Thaksin to return as Thai political mess churns on
HONG KONG, Ousted Prime Minister Thaksin Shinawatra said on Tuesday
he would return to Thailand from exile after the party he backed emerged
from weekend elections front runner to form a coalition government.
Thaksin, his party dissolved after a bloodless 2006 coup and he
barred from politics for five years for electoral fraud, told a Hong
Kong news conference he wanted to clear himself of the corruption
charges brought by military-appointed investigators. He declared again
he would not re-enter politics when he returned "by April at the
latest".
But, in a statement likely to upset his many enemies inside and
outside the military, Thaksin said he would be happy to advise the
People Power Party his supporters took over after their party was
dissolved. "I will not take any political position," he said after the
PPP won 232 of the 480 seats in parliament in Sunday's election and
started trying to put a coalition government together.

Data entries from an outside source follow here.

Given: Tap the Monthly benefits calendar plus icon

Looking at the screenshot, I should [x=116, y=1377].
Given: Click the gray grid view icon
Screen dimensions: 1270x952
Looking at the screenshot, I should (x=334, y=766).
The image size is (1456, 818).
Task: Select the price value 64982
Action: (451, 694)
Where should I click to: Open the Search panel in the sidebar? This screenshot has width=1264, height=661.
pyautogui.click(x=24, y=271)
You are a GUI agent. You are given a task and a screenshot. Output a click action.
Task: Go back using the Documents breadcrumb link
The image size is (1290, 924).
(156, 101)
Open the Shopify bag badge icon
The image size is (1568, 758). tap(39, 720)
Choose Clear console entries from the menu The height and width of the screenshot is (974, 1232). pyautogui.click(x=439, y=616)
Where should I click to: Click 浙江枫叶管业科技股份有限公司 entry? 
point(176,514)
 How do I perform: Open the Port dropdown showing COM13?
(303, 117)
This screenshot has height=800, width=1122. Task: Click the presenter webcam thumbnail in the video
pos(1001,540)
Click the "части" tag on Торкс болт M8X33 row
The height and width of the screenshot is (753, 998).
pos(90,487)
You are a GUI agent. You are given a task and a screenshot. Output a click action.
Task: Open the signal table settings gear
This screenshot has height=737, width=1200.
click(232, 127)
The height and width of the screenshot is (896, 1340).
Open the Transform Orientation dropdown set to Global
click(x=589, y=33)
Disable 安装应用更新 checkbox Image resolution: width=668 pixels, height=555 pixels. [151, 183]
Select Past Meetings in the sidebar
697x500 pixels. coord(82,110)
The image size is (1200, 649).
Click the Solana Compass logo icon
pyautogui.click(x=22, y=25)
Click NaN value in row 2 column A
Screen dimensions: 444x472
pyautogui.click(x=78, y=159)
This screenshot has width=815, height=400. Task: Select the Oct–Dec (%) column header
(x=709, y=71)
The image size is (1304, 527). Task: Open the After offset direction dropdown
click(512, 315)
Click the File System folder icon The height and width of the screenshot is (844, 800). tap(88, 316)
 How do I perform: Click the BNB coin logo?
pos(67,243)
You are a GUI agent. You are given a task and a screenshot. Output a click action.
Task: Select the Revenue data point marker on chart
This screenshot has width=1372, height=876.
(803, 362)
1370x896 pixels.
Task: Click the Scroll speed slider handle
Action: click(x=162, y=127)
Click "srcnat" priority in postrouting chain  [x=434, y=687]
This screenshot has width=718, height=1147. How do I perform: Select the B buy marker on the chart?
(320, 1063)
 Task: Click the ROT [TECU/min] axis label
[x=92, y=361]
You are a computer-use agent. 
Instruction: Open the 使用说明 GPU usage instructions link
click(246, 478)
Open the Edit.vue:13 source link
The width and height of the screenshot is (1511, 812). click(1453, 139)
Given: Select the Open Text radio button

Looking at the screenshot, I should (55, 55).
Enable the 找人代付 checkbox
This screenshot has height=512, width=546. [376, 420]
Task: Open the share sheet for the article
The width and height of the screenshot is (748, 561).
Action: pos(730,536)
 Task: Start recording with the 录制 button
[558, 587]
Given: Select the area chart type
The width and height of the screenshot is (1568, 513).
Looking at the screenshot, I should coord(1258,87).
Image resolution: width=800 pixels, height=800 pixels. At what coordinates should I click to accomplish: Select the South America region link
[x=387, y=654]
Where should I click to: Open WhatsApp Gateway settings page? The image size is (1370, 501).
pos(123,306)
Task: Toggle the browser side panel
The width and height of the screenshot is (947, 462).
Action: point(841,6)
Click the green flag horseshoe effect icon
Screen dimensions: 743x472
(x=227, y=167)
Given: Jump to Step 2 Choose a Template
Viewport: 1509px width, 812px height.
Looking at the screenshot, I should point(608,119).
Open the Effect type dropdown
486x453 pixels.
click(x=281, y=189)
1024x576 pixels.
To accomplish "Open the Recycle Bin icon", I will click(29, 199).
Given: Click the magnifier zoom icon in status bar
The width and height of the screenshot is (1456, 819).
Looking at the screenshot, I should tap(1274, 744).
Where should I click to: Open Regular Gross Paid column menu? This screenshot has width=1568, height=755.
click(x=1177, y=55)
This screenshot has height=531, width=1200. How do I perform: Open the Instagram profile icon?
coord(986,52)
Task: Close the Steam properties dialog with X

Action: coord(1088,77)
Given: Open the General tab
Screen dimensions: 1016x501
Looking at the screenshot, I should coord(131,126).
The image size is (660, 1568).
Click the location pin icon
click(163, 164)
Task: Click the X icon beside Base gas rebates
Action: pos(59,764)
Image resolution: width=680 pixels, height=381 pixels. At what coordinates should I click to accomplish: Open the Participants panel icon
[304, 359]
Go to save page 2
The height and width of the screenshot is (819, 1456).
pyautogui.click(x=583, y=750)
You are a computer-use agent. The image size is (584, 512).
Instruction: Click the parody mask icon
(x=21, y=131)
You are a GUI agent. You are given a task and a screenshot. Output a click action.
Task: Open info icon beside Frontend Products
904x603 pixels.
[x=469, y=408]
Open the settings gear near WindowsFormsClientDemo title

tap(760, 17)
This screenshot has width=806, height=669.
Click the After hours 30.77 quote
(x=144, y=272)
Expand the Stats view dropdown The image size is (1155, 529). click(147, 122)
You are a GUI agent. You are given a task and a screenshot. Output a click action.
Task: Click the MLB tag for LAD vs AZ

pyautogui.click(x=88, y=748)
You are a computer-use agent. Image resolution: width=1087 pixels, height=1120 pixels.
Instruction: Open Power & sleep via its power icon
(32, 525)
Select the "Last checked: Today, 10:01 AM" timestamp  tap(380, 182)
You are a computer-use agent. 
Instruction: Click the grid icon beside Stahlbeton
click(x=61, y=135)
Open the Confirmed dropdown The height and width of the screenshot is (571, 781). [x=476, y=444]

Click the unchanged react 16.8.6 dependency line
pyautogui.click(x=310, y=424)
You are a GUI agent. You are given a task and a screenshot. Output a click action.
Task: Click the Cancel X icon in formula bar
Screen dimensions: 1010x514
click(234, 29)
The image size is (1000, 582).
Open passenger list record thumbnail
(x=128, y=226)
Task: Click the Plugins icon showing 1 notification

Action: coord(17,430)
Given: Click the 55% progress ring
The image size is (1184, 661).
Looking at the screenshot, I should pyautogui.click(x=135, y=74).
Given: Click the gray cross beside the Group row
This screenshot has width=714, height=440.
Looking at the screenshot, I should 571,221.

"That's enough. I am quitting politics," he said, but added; "I will
give my ideas free of charge" if the PPP asked for them.
Thaksin called for reconciliation in a country the election proved
still deeply divided between the urban middle classes whose mass
protests preceded the coup and the countryside which swept him to two
landslide election victories. "I urge everybody concerned to forget the
past and look forward to the bright and prosperous future for Thailand,"
he said.
However, the precise course Thai politics will take is still far from
clear, with most parties saying they are unlikely to reveal their hands
until the military appointed Election Commission finalises the results,
expected by Jan. 3.
The commission is also investigating scores of allegations of
electoral fraud and there are frequently expressed suspicions that there
will be military pressure to disqualify PPP winners and whittle down its
numbers. "A PPP-led coalition would be a frontal assault on the
Establishment, pitting the forces and interests of the majority of the
electorate against those of a significant minority that includes
Bangkok," political analyst Thitinan Pongsudhirak said.
"Perhaps this is Thailand's inevitable reckoning, a collision course
that was bound to arrive on the scene after decades of wilful neglect of
the majority by the minority," he wrote in the Bangkok Post newspaper.